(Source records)
╔══

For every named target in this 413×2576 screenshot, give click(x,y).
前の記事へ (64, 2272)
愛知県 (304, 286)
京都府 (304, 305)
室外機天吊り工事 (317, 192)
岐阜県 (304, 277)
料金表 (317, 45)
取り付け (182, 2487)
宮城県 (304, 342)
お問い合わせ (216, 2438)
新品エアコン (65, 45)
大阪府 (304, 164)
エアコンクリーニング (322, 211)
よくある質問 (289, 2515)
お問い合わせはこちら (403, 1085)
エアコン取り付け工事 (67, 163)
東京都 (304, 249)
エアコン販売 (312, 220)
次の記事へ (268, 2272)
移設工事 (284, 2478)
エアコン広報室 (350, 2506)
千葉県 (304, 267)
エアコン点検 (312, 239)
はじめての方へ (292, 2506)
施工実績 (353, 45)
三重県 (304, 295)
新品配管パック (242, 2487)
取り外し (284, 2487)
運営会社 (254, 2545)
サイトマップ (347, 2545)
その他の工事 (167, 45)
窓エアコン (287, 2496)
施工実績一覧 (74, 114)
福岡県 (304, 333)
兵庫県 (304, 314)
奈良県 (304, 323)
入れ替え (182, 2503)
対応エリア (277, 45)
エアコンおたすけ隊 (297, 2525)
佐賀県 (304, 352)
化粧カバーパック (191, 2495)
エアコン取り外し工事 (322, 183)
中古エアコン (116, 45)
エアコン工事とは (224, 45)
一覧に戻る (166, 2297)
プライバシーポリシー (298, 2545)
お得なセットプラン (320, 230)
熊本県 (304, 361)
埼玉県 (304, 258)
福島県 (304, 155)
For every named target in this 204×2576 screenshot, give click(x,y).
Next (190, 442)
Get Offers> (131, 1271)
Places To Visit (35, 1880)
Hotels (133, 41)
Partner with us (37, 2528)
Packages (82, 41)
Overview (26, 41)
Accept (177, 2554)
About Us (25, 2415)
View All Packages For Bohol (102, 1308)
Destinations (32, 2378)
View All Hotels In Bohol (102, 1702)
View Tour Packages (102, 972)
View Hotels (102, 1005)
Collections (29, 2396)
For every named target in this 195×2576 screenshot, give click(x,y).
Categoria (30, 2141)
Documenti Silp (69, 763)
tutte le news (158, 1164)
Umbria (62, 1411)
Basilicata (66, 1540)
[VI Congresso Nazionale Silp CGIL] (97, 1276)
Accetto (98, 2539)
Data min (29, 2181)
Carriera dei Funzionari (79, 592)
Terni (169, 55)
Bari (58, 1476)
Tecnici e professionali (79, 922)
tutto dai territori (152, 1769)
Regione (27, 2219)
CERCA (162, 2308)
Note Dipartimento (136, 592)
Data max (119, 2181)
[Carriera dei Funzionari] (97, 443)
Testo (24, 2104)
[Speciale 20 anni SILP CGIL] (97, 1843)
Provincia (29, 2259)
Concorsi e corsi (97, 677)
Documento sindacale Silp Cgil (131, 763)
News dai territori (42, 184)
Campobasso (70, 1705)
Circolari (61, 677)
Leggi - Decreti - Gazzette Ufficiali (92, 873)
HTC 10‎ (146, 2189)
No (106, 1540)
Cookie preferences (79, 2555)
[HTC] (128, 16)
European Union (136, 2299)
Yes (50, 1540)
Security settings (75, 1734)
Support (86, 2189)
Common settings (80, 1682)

╚══

Could you restate word for word the lines above, from the one that contains "新品配管パック (242, 2487)" through the one that contains "Collections (29, 2396)", and no others?

TASK OUTPUT:
新品配管パック (242, 2487)
取り外し (284, 2487)
運営会社 (254, 2545)
サイトマップ (347, 2545)
その他の工事 (167, 45)
窓エアコン (287, 2496)
施工実績一覧 (74, 114)
福岡県 (304, 333)
兵庫県 (304, 314)
奈良県 (304, 323)
入れ替え (182, 2503)
対応エリア (277, 45)
エアコンおたすけ隊 (297, 2525)
佐賀県 (304, 352)
化粧カバーパック (191, 2495)
エアコン取り外し工事 (322, 183)
中古エアコン (116, 45)
エアコン工事とは (224, 45)
一覧に戻る (166, 2297)
プライバシーポリシー (298, 2545)
お得なセットプラン (320, 230)
熊本県 (304, 361)
埼玉県 (304, 258)
福島県 (304, 155)
For every named target in this 204×2576 screenshot, give click(x,y).
Next (190, 442)
Get Offers> (131, 1271)
Places To Visit (35, 1880)
Hotels (133, 41)
Partner with us (37, 2528)
Packages (82, 41)
Overview (26, 41)
Accept (177, 2554)
About Us (25, 2415)
View All Packages For Bohol (102, 1308)
Destinations (32, 2378)
View All Hotels In Bohol (102, 1702)
View Tour Packages (102, 972)
View Hotels (102, 1005)
Collections (29, 2396)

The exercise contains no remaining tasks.